How can we deploy Databricks bots in a way that is:
- (git-)versioned
- usable
- ordered and sustainable
- enabling each developer / data scientist to do deploy
- way of working for exploration, development, staging and production of pipelines
We will do our tasks in the context of the folder representing the tripbot ml flow:
orgs/acme/domains/transport/projects/taxinyc/flows/ml/tripbot/
The structure is a proposal, which might have to be adapted in a real world organization.
The structure is:
- org:
acme- domain:
transport- project:
taxinyc- flowtype:
ml(meaning Machine Learning / AI, the alternative isprep, for ETL/data engineering)- flow:
revenue
- flow:
- flowtype:
- project:
- domain:
The structure will be applied to:
- Agent / model naming
- Data code, i.e. the pyspark code herein git
- The database tables produced by that code
- The data pipelines being deployed
The purpose of this structure is to have sufficient granularity to enable each department/org, team/domain, project and pipeline, to be kept apart.
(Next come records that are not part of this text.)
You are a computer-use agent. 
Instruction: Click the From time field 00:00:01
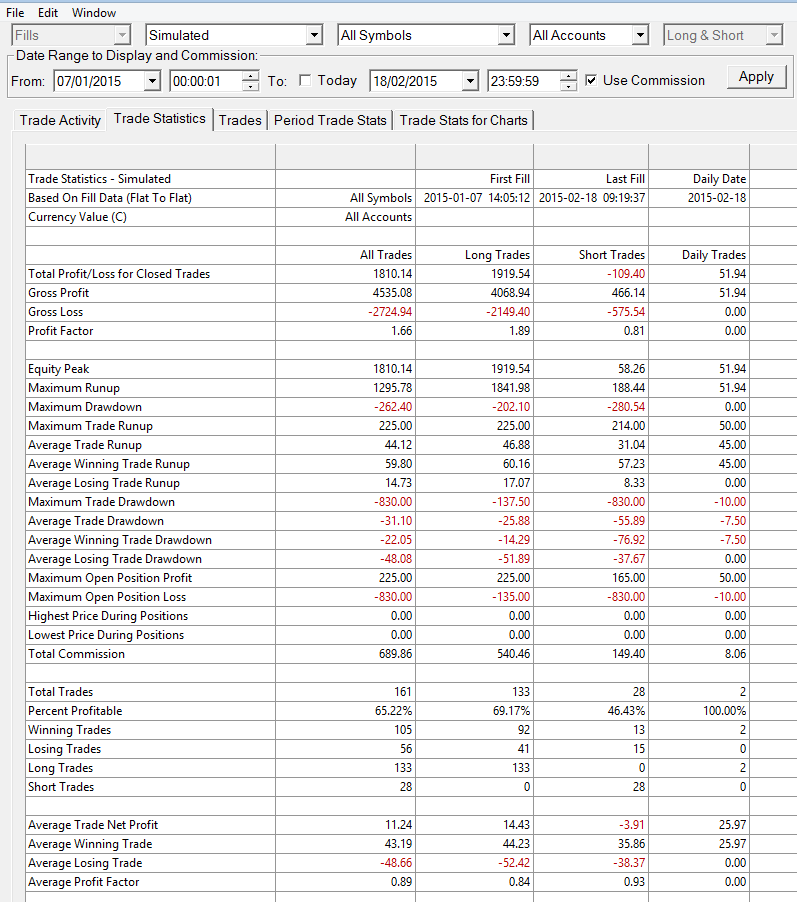(x=207, y=81)
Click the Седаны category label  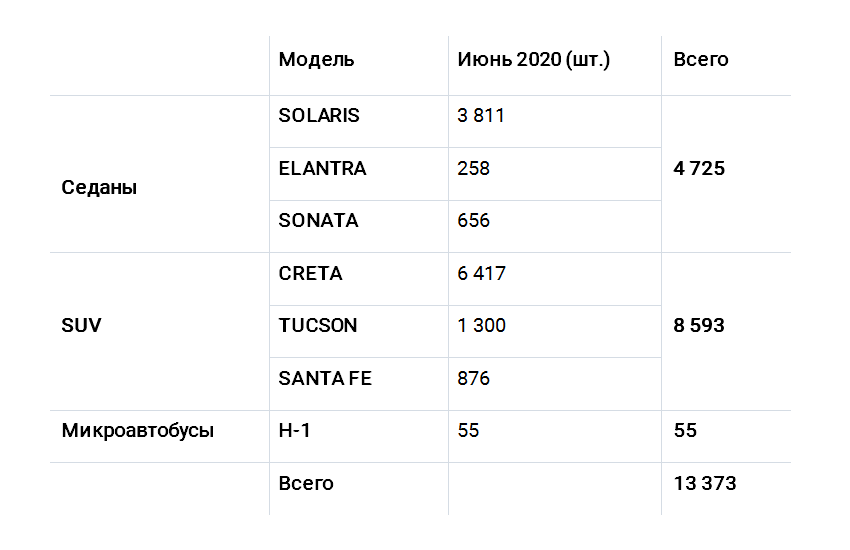pos(99,187)

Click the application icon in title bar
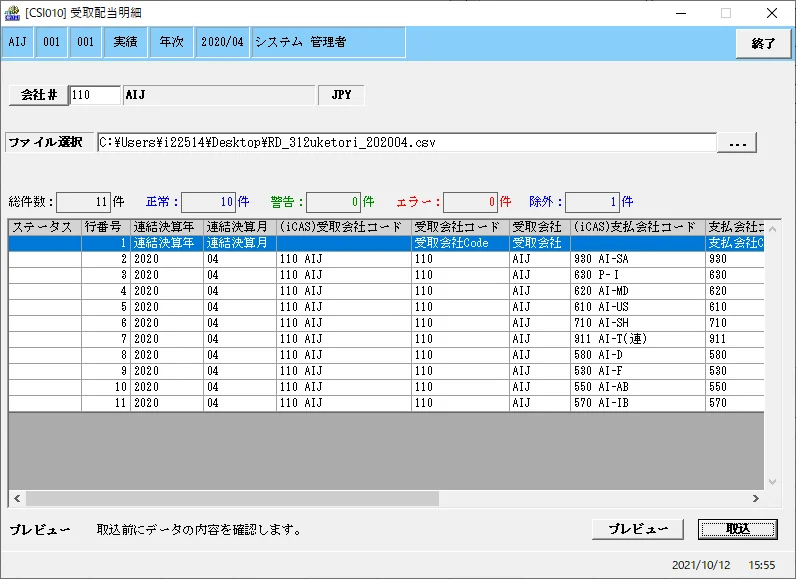point(12,13)
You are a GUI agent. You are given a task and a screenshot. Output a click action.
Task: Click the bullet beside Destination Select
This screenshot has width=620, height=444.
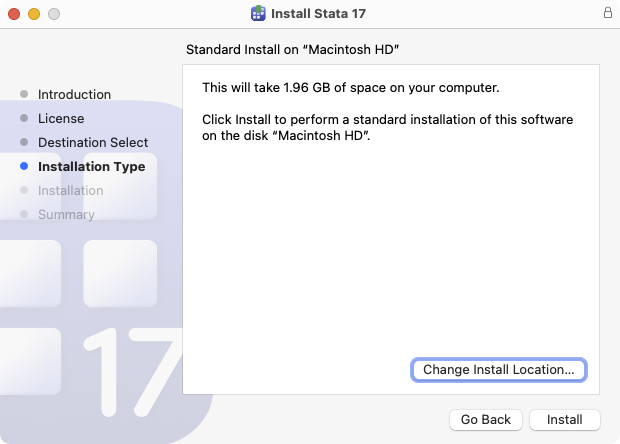[24, 143]
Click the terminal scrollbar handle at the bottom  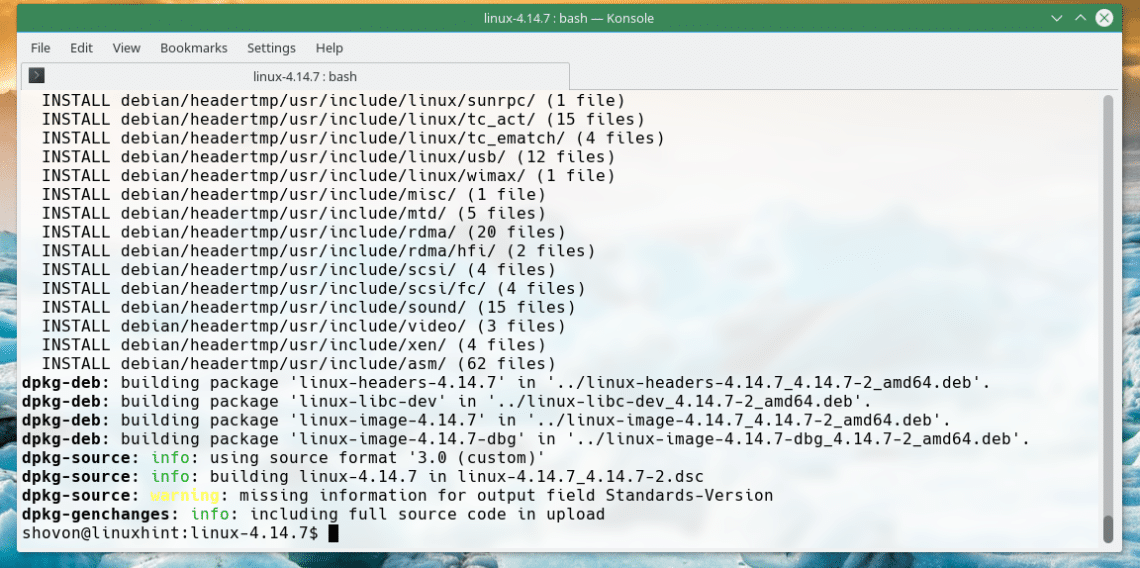(1107, 528)
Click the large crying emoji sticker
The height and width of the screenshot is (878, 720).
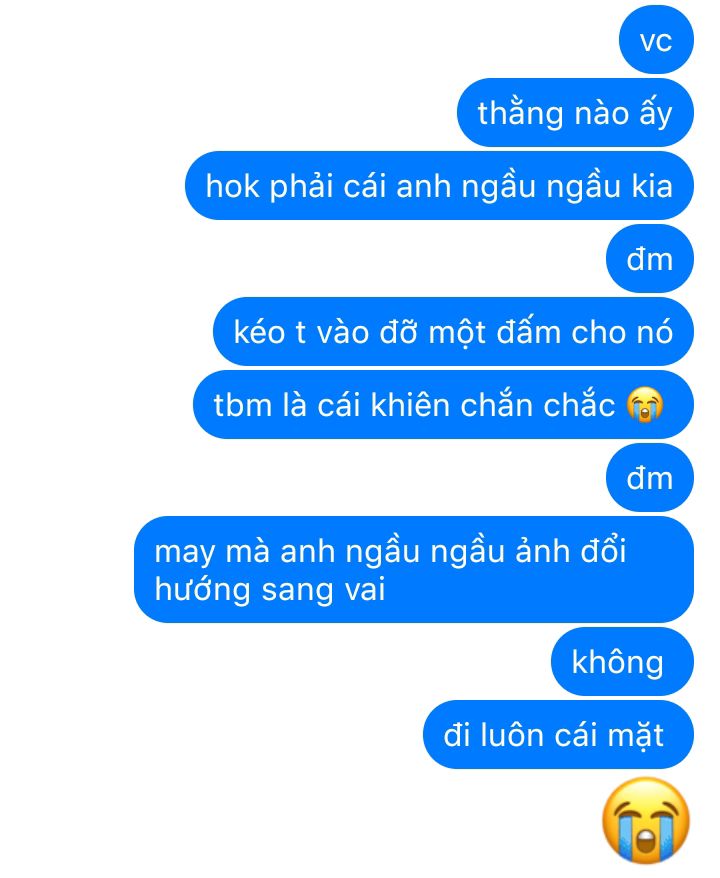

You can explore the structure here in Databricks, or more easily in the repo with a browser.
A longer explanation of the ideas behind the repo structure can be found in the article Data Platform Urbanism - Sustainable Plans for your Data Work.
For the dataops code, we use the brickops package from Pypi, to enable a versioned pipeline deployment and way of working. The main logic is under dataops/deploy.
The structure and brickops libs can be used in your own projects, by installing the pypi package brickops,
forking the repo and copying the content and adapting it.
- Go to course/
- DO NOT run anything under course/00-Workshop-Admin-Prep
- Got to course/01-Student-Prep/01-General
- Go through the instructions under that folder
- Start with the tasks under 02-DeployTasks
- Some sections are just for reading or running, others you need to solve.